The twin loves of theatre and literature grew up together
by Estelle Rosen
An incontournable of Montreal’s spoken word scene since the early ’90s, Catherine Kidd has forged a reputation as one of the nation’s most surprising and inspiring voices for page and stage. Her award-winning multimedia poetry performances have toured in Europe, Asia, Africa, UK, US and Canada. Published works include the poetry collections Sea Peach  and Bipolar Bear , and the novel Missing the Ark , all from Conundrum press. Her latest poem series was launched as the solo show Hyena Subpoena last Fall in Montreal.
CHARPO: You've been straddling spoken word and theatre for many years. I well remember the Sea Peach process for example. Do you know from the start whether a piece will be presented as spoken word or theatre, or is it a process that falls into place naturally at its own pace?
KIDD: I’d say the latter – it’s a process that falls into place naturally at its own pace. I write poems that lend themselves to theatrical presentation; they employ props, costumes, characters, and they’re performed from memory. But my goal has never been to deliberately fiddle with genre, it’s more organic than that.
The writings that become performance poems are destined to be performance poems from the start. They’re usually inspired by a luminous zoological discovery, which becomes an allegory for some human situation, often my own. I’ll write a prose narrative of 10-20 pages, then prune and condense it into to a four-page, eight-minute poem in verses with shifting metre and rhyme scheme. That’s just how they turn out.
I could compare the hybrid nature of the medium to hermaphroditism in nature. It seems inevitable to wonder about what can appear an ambiguity, though it isn’t one to the creature itself. Of course, there’s nothing novel in the marriage of poetry and theatre, the relationship goes back to the early roots of both.
Having a foot in two different genre-camps can sometimes mean not fitting well into either. That’s only part of the story, though. I’ve been fortunate to feel welcomed by both theatre and poetry communities in Montreal, if these are so distinct, and fortunate to live in a city which allows and inspires that sort of cross-pollination.

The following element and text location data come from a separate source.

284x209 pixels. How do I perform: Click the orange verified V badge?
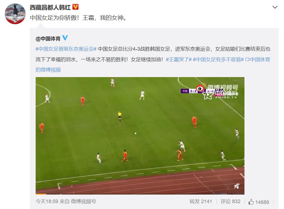[x=75, y=7]
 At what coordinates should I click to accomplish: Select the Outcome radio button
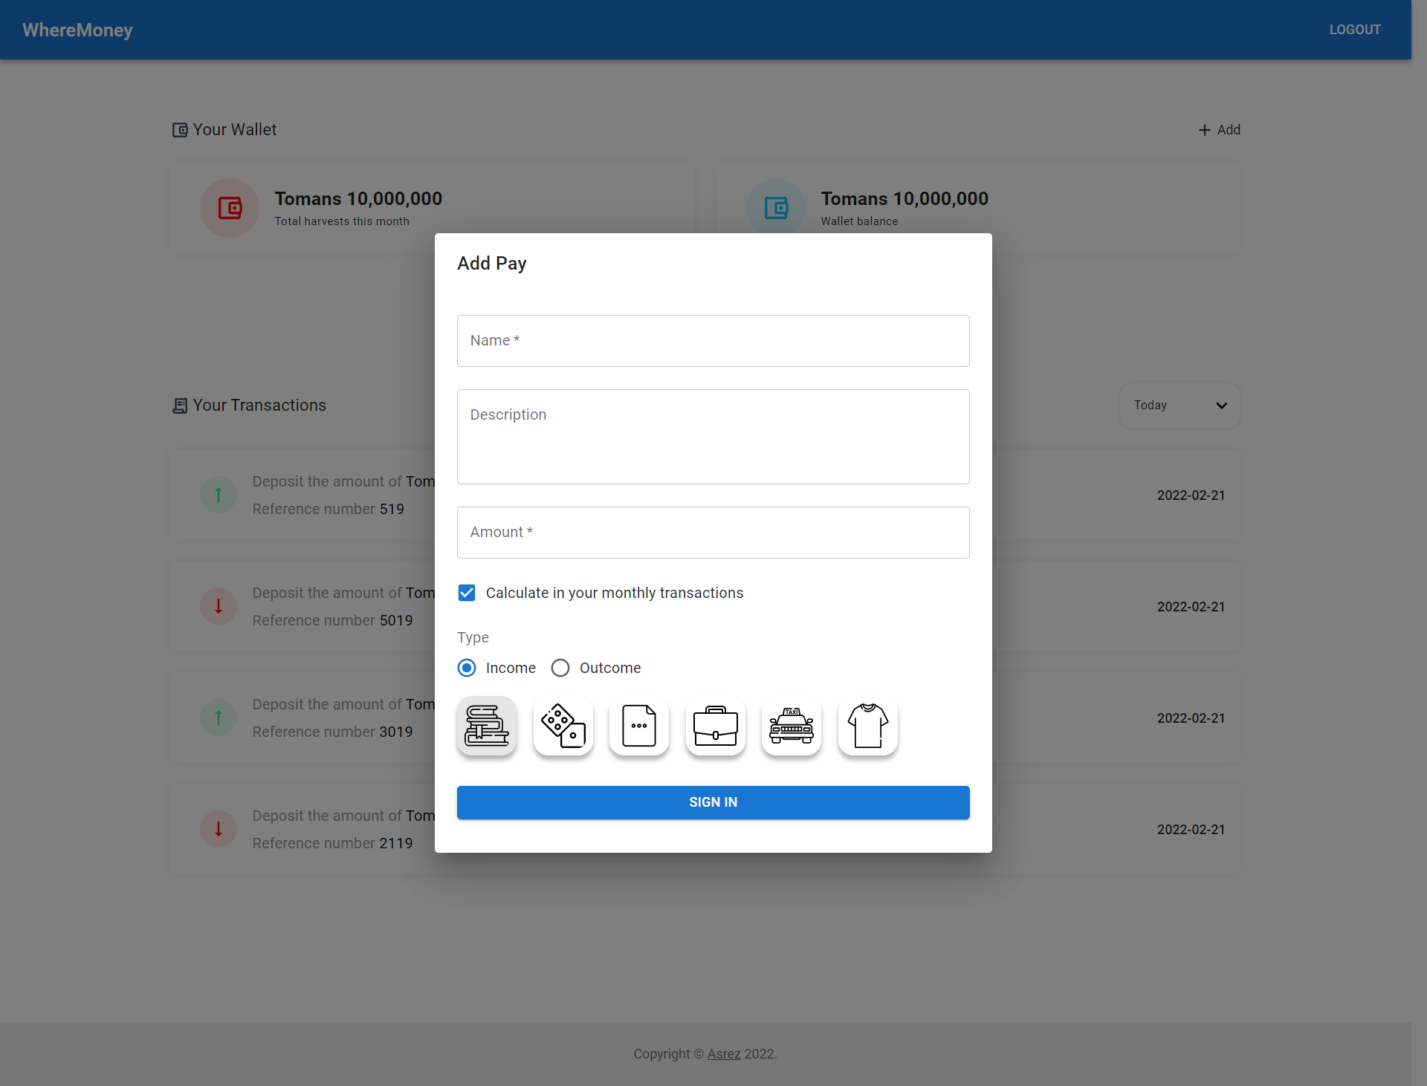tap(560, 668)
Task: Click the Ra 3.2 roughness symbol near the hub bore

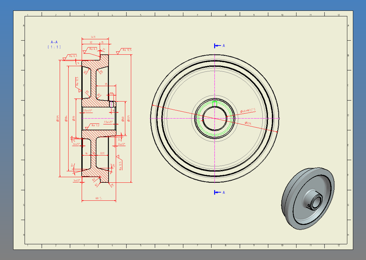Action: 95,126
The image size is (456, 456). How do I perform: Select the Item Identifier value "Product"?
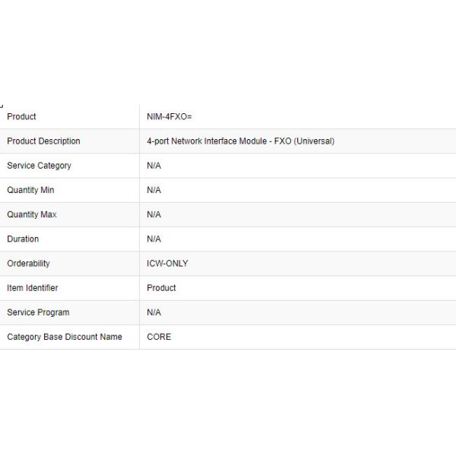[x=161, y=288]
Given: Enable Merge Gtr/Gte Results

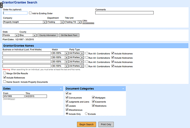Looking at the screenshot, I should 4,73.
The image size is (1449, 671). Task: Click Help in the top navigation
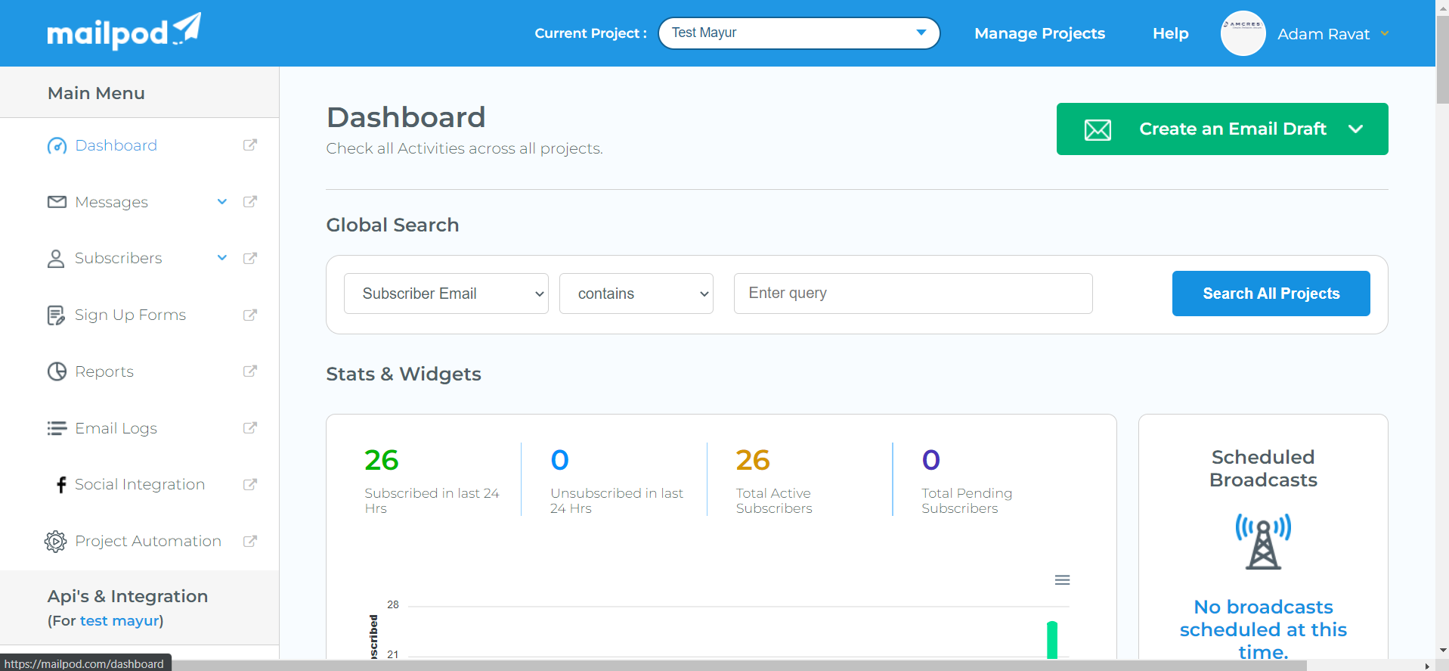[x=1170, y=33]

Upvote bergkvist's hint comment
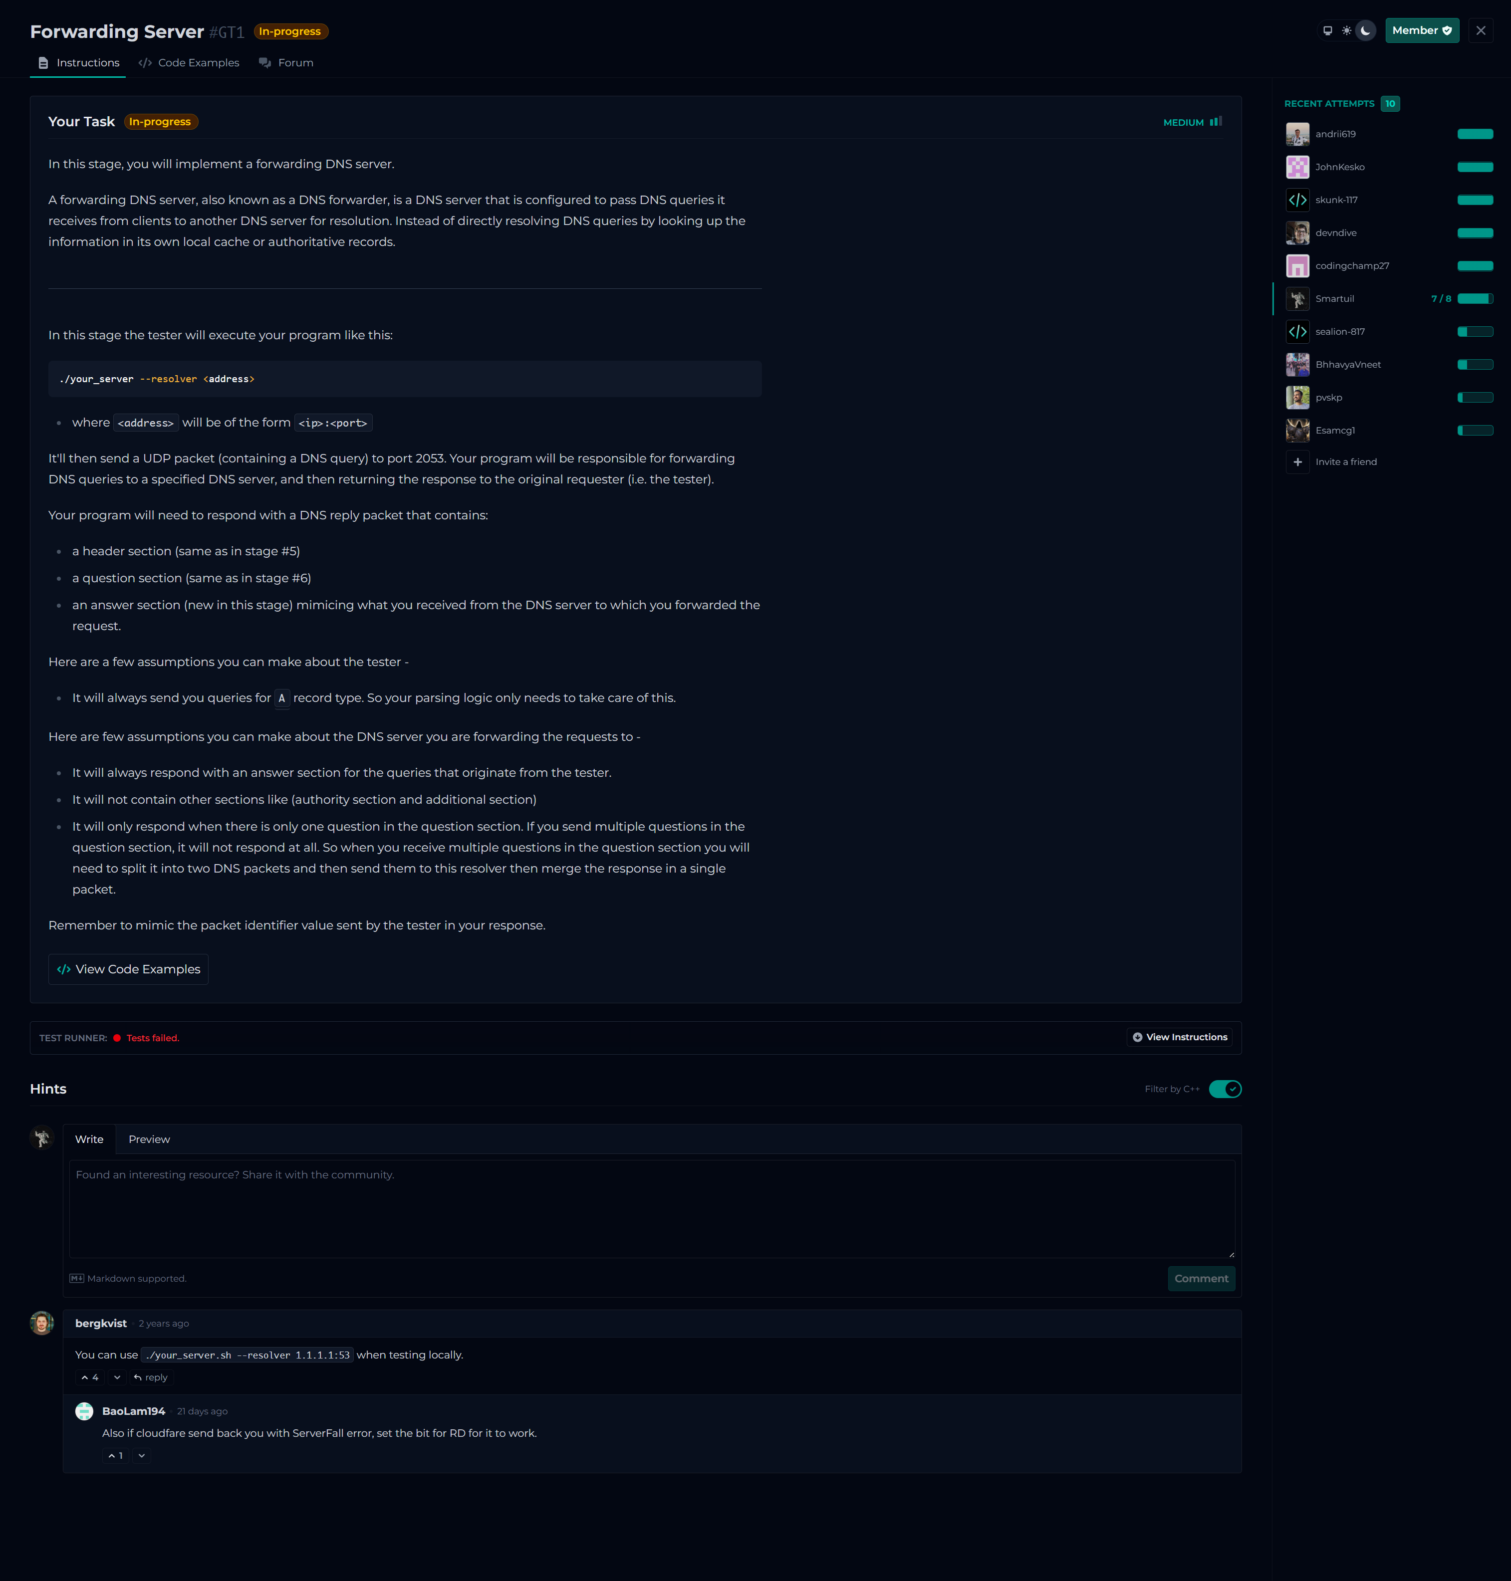pyautogui.click(x=89, y=1377)
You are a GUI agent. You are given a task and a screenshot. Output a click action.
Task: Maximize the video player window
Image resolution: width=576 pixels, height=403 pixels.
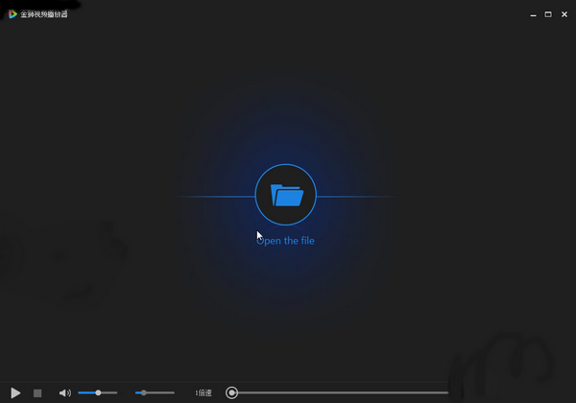tap(548, 14)
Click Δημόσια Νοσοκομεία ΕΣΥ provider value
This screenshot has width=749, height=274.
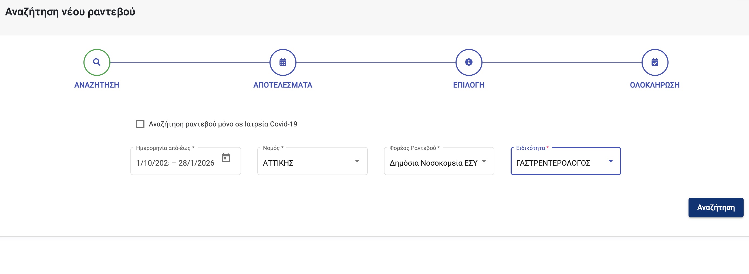(x=433, y=163)
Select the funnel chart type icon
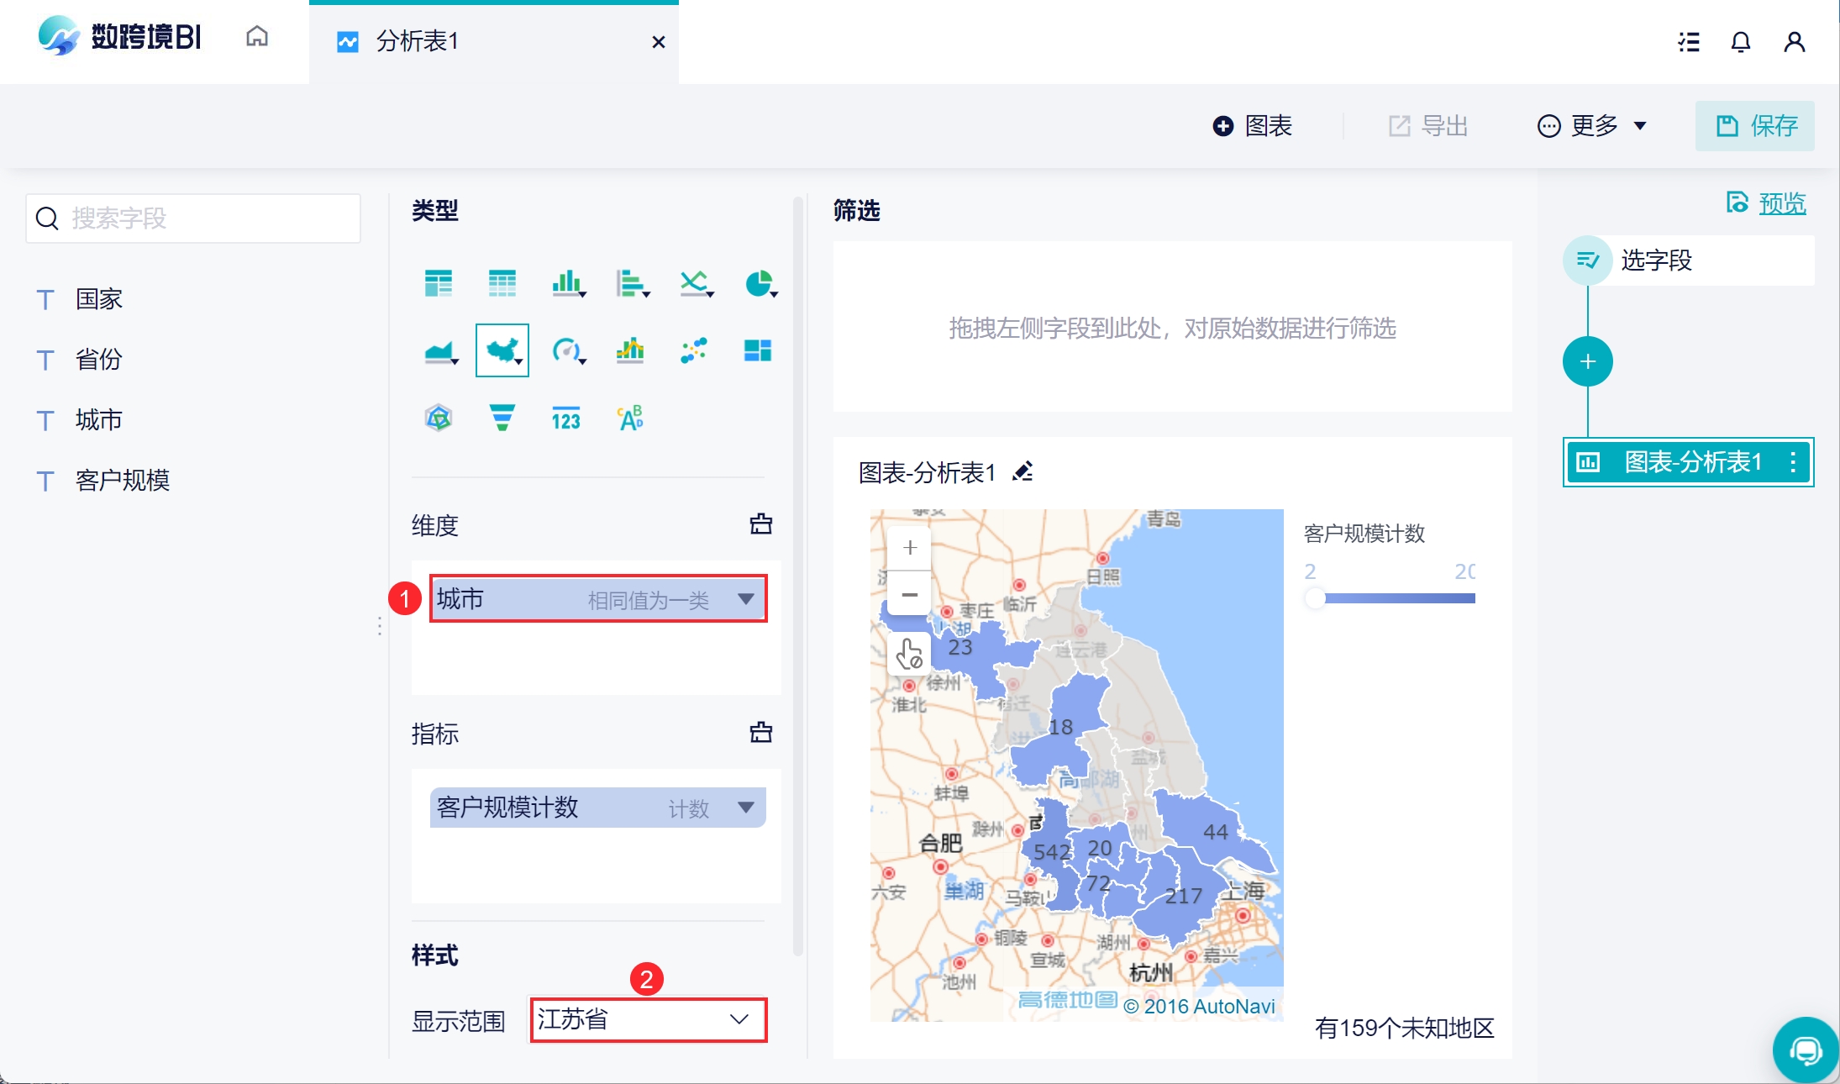Screen dimensions: 1840x1084 (x=502, y=417)

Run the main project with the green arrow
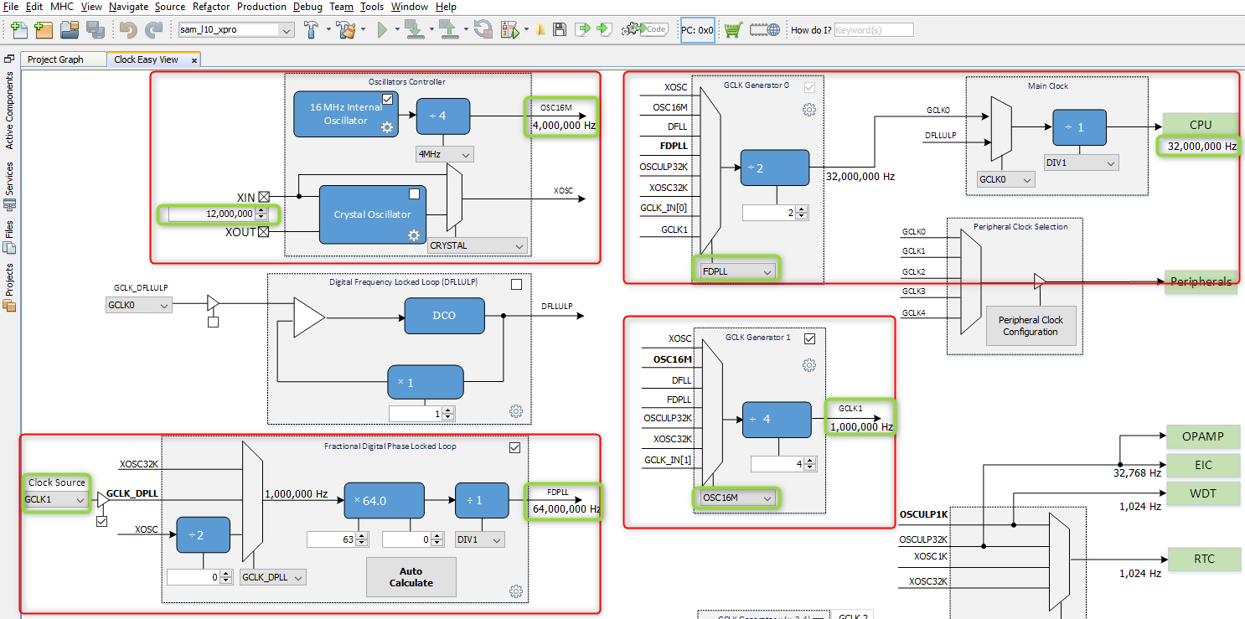tap(383, 28)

The twin loves of theatre and literature grew up together, rescuing me from a generally wretched adolescence. The teachers who encouraged me were my drama teacher and my literature teacher. I graduated with an award in literature and a scholarship to attend theatre school. That turned out badly, when I was kicked out of the school because I “wasn’t happy”.
I’d actually been pretty happy, relatively speaking.
After that, I wanted nothing to do with theatre. Seeing plays was a bit heart-breaking. I studied Eastern philosophy. I became an anarchist squatter, a counsellor at an employment agency for ex-cons. I lived in India for a couple of years and filled up notebooks, then moved back to Montreal, the town of my birth, to study writing at Concordia.
When I finally completed my M.A. in the mid-90’s, I started wanting to perform my poems.
I was drawn to the idea of story being written in one’s physicality and nowhere else, as with animals. Performing the poems was not only a way of reawakening my cryogenic theatre-self, it was a way of embodying text, becoming not separate from it. If the poems are indwelling, I’m simply their animator. I can custom the accoutrements of genre to suit the particular performance.
Sea Peach was made up of seven interconnected pieces, forming a suite of poems that I presented as a solo show. Hyena Subpoena is also a suite of interlinked poems. I think of the poems as modular – I can perform one at a cabaret with just me and a mic, or a trio in a set at a festival, with just a few props and a cd, or the whole show in a theatre venue with a director and proper lighting.
I launched Hyena Subpoena as a solo show last Fall. There are no plans to tour it yet, but just now I’ve got some funding to record the poems as an album. I’ll be working the same dj/ producer as I have in the past. I think it’s better that touring wait until after I have recordings; they help sell the show, and can be sold at shows. So, that’s the plan.